Long touted as a potentially big product for banks, long-term-care policies have been slow to get off the ground at banks and elsewhere because of their complexity and high cost.
However, banks continue to add the product to their menus. In a 2003 “Study of Leading Banks in Insurance” by the ABIA and Reagan Consulting, 7.4% of the respondents said they planned to add long-term-care insurance to their product rosters within two years. And 8.9% had done so in the preceding three years; 17.7% said they had added the product more than three years before. A total of 26.6% of respondents said they offered long-term-care insurance.
But Comerica’s Mr. Levine said that baby boomers are getting a reality check about long-term-care policies as they consider their parents’ requirements. This should influence their decisions about their own needs, he said. “It really hits when people see it closer to home,” he added.
Mr. Zurlo said many people are under the impression that Medicare covers long-term care and so do not want to get the product. Medicare covers rehabilitative care, for example, if someone needs physical therapy after a hip replacement, but does not “pay for custodial care.”
“And that’s what we see destroying the hard-earned money that they’ve put away,” Mr. Zurlo said.
Long-term-care insurers have also developed products that people in their 40s and 50s can buy and pre-pay during their key earning years, Mr. Zurlo said, with a return-of-premium feature that lets them reclaim the premium if the product is not used.
Long-term-care insurance not only lets people avoid spending down their assets to get care but also offers more choices of facilities, Mr. Levine said. And older people with assets they want to pass on to their children are looking at the product as a way to protect that legacy, he said.

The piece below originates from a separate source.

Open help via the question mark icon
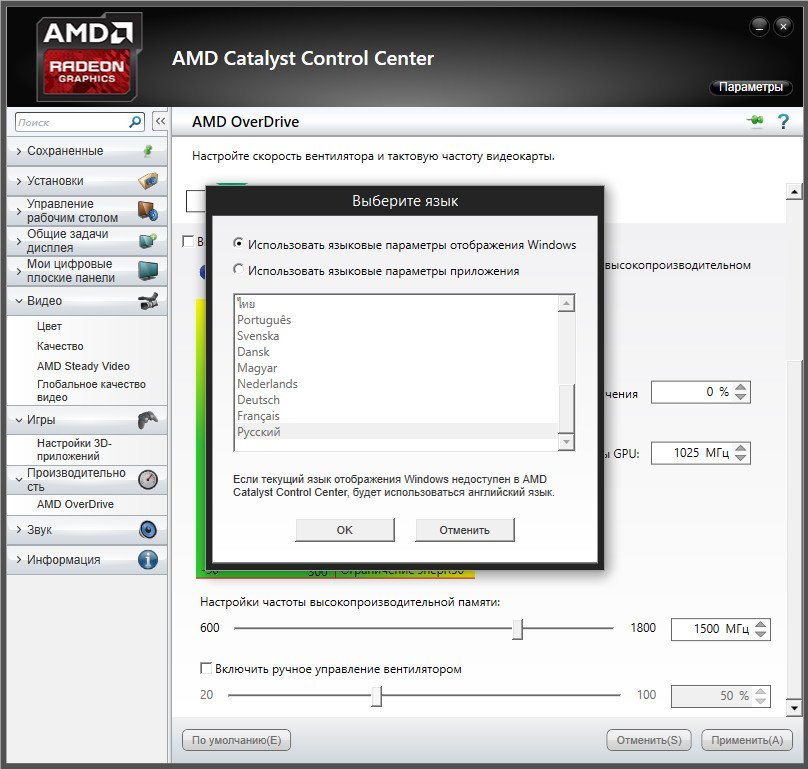Image resolution: width=808 pixels, height=769 pixels. (783, 122)
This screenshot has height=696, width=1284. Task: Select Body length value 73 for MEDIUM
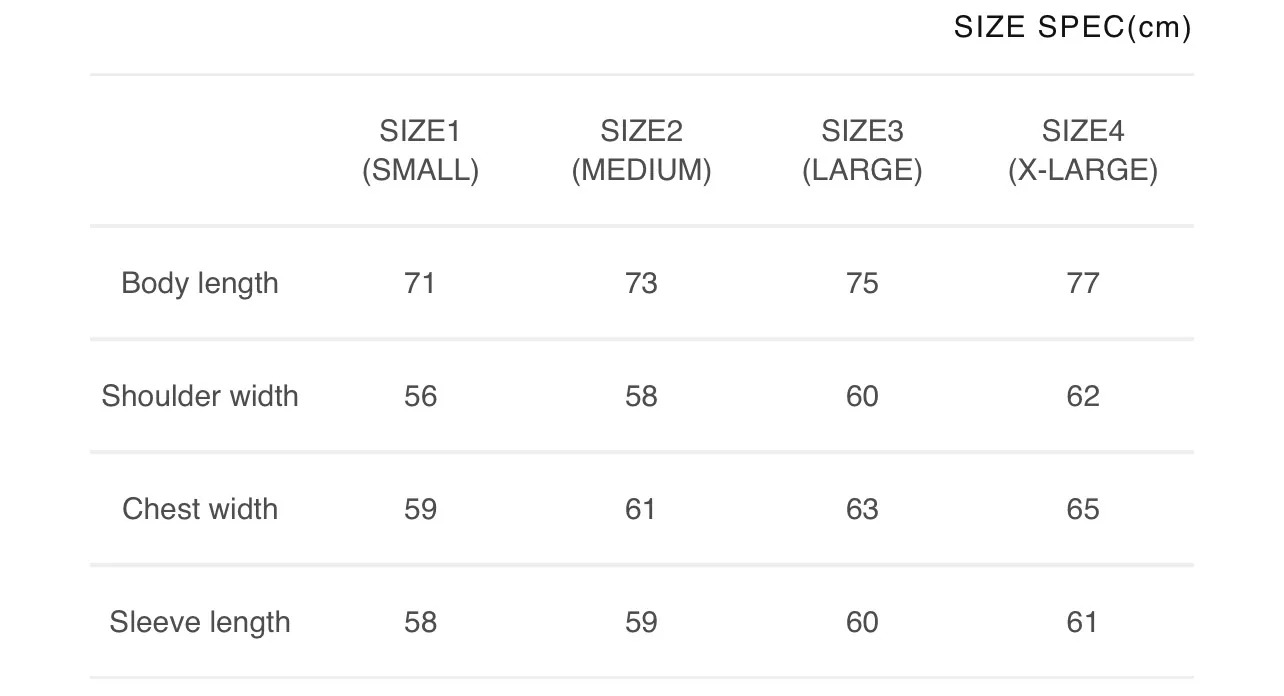pyautogui.click(x=641, y=283)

“It’s becoming more of an estate planning product than it was in the past,” he said.
PNC’s Ms. Mastilak said that clients also need to worry about how one spouse’s need for long-term care could affect the funds left for the other to live on.
“If the healthy spouse can continue to live in retirement at the same level, they could self-insure,” she said, meaning the couple would plan to absorb any long-term-care costs. “But if we determine that their retirement plan is adversely impacted because of a spouse’s LTC need then we recommend that they consider insurance.”
Those who want to retire early may find some help in the Health Savings Accounts signed into law in December, said Mark Baran, the ABIA’s senior tax counsel.
Instead of shelling out thousands for a traditional health insurance plan, these people could buy a cheaper high-deductible plan and use the tax-advantaged HSAs to pay for health care.
As of June, he said, 17 banks were Health Savings Account trustees, including big names like Wells Fargo and Mellon, and 40 insurers were offering the product. Another 80 insurers are expected to add it by December, he said.
“These Health Savings Accounts could be a really great alternative” for people retiring early, Mr. Baran said.
However, people eligible for Medicare are not allowed to put money in these accounts, so it is not a way for post-65 retirees to pay health costs.
Mr. Zurlo said potential legislative changes make Medicare “a moving target” for younger people who want to start thinking about things like health-care costs in retirement. But for those 45 to 50 years old, now is the time to put “some serious thought into what you’re going to do.”